#### Passage provided:
To be clear, I’m not endorsing either of these fear-based approaches, nor am I saying Labour should emulate them. The first made shameless political capital out of human misery, while the second scapegoated people of colour in the most cynical, percentage-playing way. But what Labour can learn from these campaigns is that concrete, street-level realities – my work, my neighbours – are vivid and present for voters in a way that abstract issues and ideas just aren’t. And while times have moved on, mercifully consigning campaigns like this to the dustbin of history (we hope), basic human psychology is unchanged.

Progressives need to tell the story of the future

The problem for progressive politicians is they need to tell a story of transformation rather than restoration. They deal in imagination rather than nostalgia; their message is ‘things could be different’. The word ‘change’ often features, with ‘hope’ and ‘belief’ not far behind, as in Barack Obama’s rather Yodaesque ‘Change We Need’.

barack-obama-change-we-need-small

Progressive stories, by their nature, must look forward instead of back. But future histories are unwritten and uncertain, and therefore unsettling. That’s why children’s stories begin ‘Once upon a time’ – to give the reassuring sense of a road already travelled, a destination already known. The past, like a favourite story, can’t change.

One way to make the shape of your story feel familiar, even when its content is new, is to use an established form. Maybe Labour could steal the Tories’ thunder by creating their own version of the hero’s journey, perhaps with their own electoral exile as part of the adversity to be overcome:

After the 2010 election, we knew we needed some new ideas. When we saw how Tory cuts were shattering people’s lives and tearing communities apart, we sat down to write a new plan for our economy that will help everyone, not just the richest. With your help, we’ll make Britain a country where no-one is left behind.

I don’t know. Something better than that. Something from the heart of Ed, that only he could have written. Something that makes him sound a bit less odd and awkward.

#### Exercise:
Could you reproduce the passage above about Labour and progressive political storytelling, word for word and in full?

#### Data extracts:
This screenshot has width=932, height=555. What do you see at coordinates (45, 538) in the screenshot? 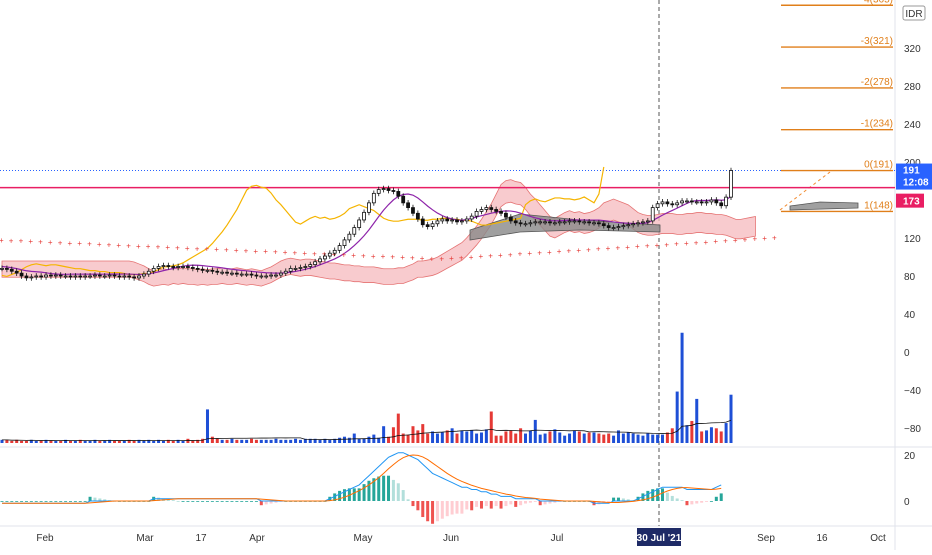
---
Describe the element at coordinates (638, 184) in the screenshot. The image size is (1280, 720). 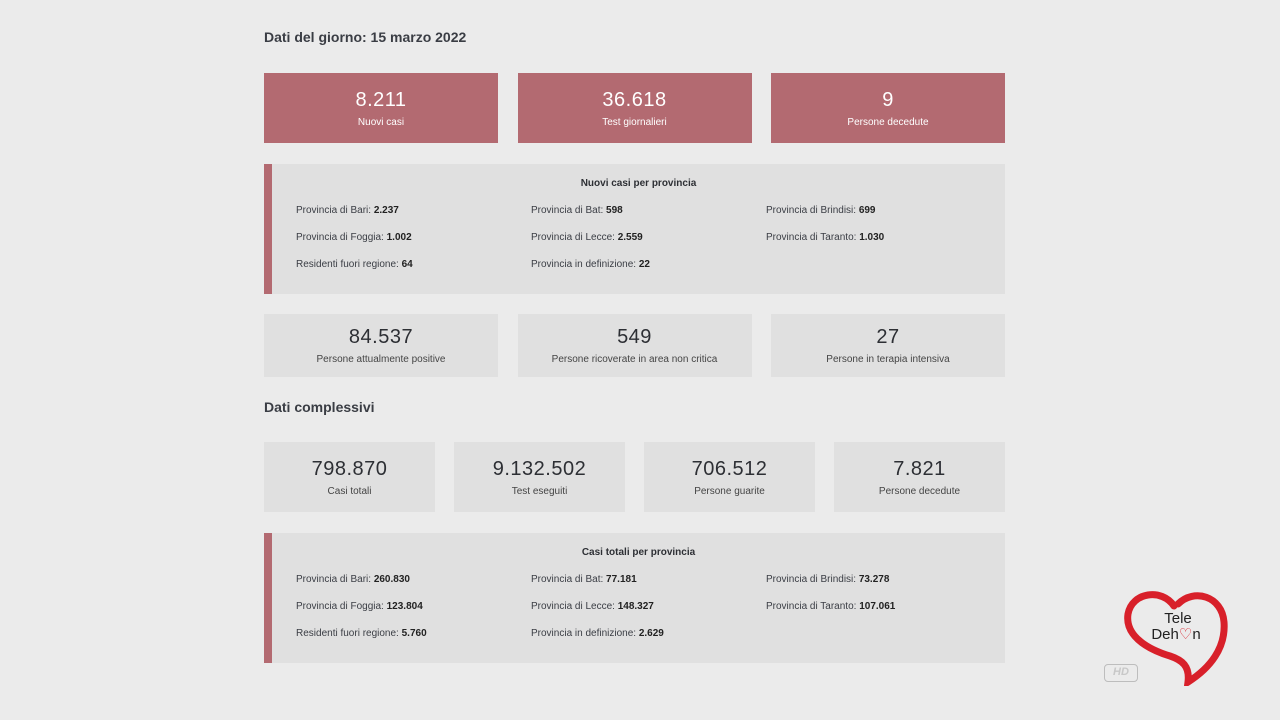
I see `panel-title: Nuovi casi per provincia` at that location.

#### Output of the exercise:
To be clear, I’m not endorsing either of these fear-based approaches, nor am I saying Labour should emulate them. The first made shameless political capital out of human misery, while the second scapegoated people of colour in the most cynical, percentage-playing way. But what Labour can learn from these campaigns is that concrete, street-level realities – my work, my neighbours – are vivid and present for voters in a way that abstract issues and ideas just aren’t. And while times have moved on, mercifully consigning campaigns like this to the dustbin of history (we hope), basic human psychology is unchanged.

Progressives need to tell the story of the future

The problem for progressive politicians is they need to tell a story of transformation rather than restoration. They deal in imagination rather than nostalgia; their message is ‘things could be different’. The word ‘change’ often features, with ‘hope’ and ‘belief’ not far behind, as in Barack Obama’s rather Yodaesque ‘Change We Need’.

barack-obama-change-we-need-small

Progressive stories, by their nature, must look forward instead of back. But future histories are unwritten and uncertain, and therefore unsettling. That’s why children’s stories begin ‘Once upon a time’ – to give the reassuring sense of a road already travelled, a destination already known. The past, like a favourite story, can’t change.

One way to make the shape of your story feel familiar, even when its content is new, is to use an established form. Maybe Labour could steal the Tories’ thunder by creating their own version of the hero’s journey, perhaps with their own electoral exile as part of the adversity to be overcome:

After the 2010 election, we knew we needed some new ideas. When we saw how Tory cuts were shattering people’s lives and tearing communities apart, we sat down to write a new plan for our economy that will help everyone, not just the richest. With your help, we’ll make Britain a country where no-one is left behind.

I don’t know. Something better than that. Something from the heart of Ed, that only he could have written. Something that makes him sound a bit less odd and awkward.